— Start —

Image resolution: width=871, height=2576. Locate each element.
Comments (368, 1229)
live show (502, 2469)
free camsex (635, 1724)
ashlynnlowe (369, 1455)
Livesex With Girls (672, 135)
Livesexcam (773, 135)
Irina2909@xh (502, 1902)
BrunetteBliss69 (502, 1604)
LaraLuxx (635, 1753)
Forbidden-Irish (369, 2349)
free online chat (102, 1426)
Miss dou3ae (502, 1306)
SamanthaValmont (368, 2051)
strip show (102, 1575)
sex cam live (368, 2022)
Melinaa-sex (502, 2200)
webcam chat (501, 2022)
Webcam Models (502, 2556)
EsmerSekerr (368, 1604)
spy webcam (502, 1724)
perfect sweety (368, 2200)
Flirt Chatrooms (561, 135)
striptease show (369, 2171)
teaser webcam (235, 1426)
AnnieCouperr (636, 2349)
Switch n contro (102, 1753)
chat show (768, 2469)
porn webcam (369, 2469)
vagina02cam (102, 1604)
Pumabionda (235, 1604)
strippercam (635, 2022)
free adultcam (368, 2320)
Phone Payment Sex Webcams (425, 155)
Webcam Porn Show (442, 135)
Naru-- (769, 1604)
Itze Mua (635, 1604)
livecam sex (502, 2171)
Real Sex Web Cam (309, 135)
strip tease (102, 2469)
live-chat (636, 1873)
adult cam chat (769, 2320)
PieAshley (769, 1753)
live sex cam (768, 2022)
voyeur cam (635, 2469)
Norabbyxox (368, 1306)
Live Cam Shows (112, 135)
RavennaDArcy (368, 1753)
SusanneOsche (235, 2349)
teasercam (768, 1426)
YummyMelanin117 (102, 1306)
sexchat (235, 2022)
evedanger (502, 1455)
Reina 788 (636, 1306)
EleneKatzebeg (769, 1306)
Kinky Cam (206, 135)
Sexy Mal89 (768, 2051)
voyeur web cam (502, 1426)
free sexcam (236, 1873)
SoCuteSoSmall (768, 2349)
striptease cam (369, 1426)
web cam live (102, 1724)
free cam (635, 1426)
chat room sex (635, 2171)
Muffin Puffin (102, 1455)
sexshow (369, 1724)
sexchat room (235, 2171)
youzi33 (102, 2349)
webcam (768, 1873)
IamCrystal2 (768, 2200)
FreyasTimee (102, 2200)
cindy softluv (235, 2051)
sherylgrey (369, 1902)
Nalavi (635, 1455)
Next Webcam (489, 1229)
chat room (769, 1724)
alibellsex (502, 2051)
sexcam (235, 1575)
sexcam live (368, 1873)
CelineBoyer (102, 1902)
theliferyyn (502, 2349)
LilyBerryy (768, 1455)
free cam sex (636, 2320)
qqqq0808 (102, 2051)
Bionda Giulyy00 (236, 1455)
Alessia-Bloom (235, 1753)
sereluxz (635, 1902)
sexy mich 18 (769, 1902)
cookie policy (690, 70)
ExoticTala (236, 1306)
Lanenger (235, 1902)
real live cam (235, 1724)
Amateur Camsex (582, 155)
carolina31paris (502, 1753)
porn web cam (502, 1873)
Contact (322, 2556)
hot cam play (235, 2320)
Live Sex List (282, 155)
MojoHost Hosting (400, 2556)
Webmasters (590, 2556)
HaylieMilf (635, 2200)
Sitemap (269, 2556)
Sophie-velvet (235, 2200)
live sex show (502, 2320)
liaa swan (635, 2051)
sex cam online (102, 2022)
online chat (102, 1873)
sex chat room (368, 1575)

— End —

> _What is being asked_
Rewrite the lines from the one with "Livesex With Girls (672, 135)" through the one with "Webcam Models (502, 2556)" as a numbered list, leaving out any blank lines.

> _Solution for this problem_
1. Livesex With Girls (672, 135)
2. Livesexcam (773, 135)
3. Irina2909@xh (502, 1902)
4. BrunetteBliss69 (502, 1604)
5. LaraLuxx (635, 1753)
6. Forbidden-Irish (369, 2349)
7. free online chat (102, 1426)
8. Miss dou3ae (502, 1306)
9. SamanthaValmont (368, 2051)
10. strip show (102, 1575)
11. sex cam live (368, 2022)
12. Melinaa-sex (502, 2200)
13. webcam chat (501, 2022)
14. Webcam Models (502, 2556)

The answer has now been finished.